The district will partner with National Council for History Education, George Mason University, George Washington University, and Northern Virginia Community College, with support from Smithsonian Institution, National Archives, Library of Congress and National Park Service, to conduct an extensive professional development program for regular classroom, special education and ESOL teachers of American history. Teachers in grades 4, 6, 7, and 11 from 20 targeted schools participate in colloquia, institutes, and monthly seminars focusing on historical themes and exemplifying a pedagogical model. Strategies include adaptations for using technology and primary sources and cultivating critical literacy. Additional district teachers will attend seminars. The content responds to knowledge needs identified by U.S. history teachers: Importance of History; Where Are We as Americans?; Foreign Policy: FDR and the U.S. since 1945; 20th Century U.S.; Expansion, Manifest Destiny and Closing the Frontier; Washington's Vision of the American Character; Jefferson's World View; Vietnam War; and World War II to the present.


Grantee: Rockbridge County Public Schools, Lexington, VA
Project Name: Project ALIVE: Bringing Documents of History to Life
Project Director: Alice M. Waddell (540) 463-7386
Funding: $797,927
Number of Teachers Served: 20-54
Number of School Districts Served: 1
Number of Students Served: No information available

Project ALIVE links a rural school division in Virginia's Shenandoah Valley with George C. Marshall Foundation, Colonial Williamsburg Foundation, and the History Department of James Madison University to provide staff development for American history teachers in grades 5, 6, and 11. Designed to strengthen teachers' content knowledge, raise student achievement, develop lead teachers, and create a model transferable to other divisions, the program features graduate classes, summer institutes, seminars, study groups, site visits, research, technology workshops, and follow-up sessions for participants. Many components are available to all American history teachers. The 3-year project is divided into 3 periods of U.S. history-pre-1776-1877, 1877-1949, and 1949-present-providing teachers with the opportunity to earn at least 18 graduate hours in American history and related course work.

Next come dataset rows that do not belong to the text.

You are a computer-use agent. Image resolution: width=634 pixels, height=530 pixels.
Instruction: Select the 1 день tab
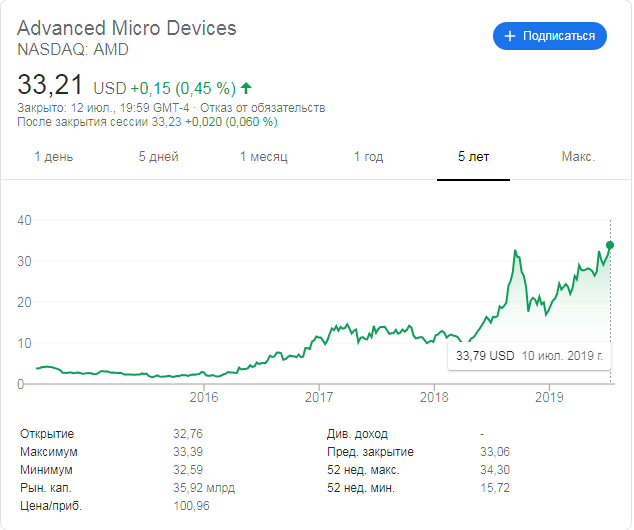pos(54,157)
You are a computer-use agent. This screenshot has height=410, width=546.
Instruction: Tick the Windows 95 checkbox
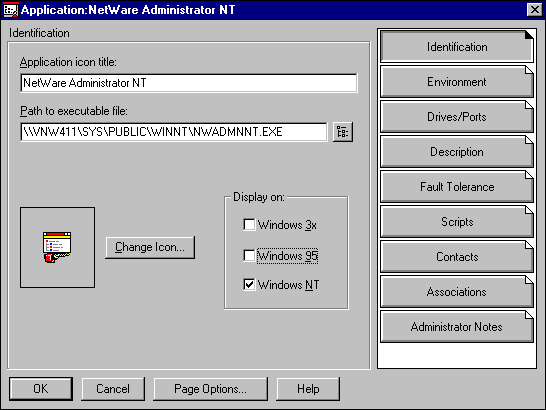coord(249,256)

Grantee: Newport News Public Schools, Newport News, VA
Project Name: Foundations of Freedom
Project Director: Brenda Winstead (757) 591-4575
Funding: $565,494
Number of Teachers Served: 84
Number of School Districts Served: 1
Number of Students Served: No information available

Targeted at 12 low-performing schools with 72 4th and 5th grade history teachers and 12 administrators, the project intends to ensure delivery of high quality U.S. history education as a separate subject matter, raise student achievement by 25% and close the American history achievement gap of students by 50% over 3 years. Activities include a summer 3-day history colloquia and 7-day history academy and 124 contact hours in structured study groups. The National Council for History Education's leadership team will model collaboration needed among historians, learning specialists and teachers. Jamestown-Yorktown Foundation provides education on early settlement through the American Revolution. Virginia War Museum concentrates on America's wars, 1775-present. Colonial Williamsburg Foundation specializes on the colonial period and American Revolution. Mariners' Museum examines mariners' impact on U.S. history; and Christopher Newport University' History and Education Departments provide additional content and pedagogy..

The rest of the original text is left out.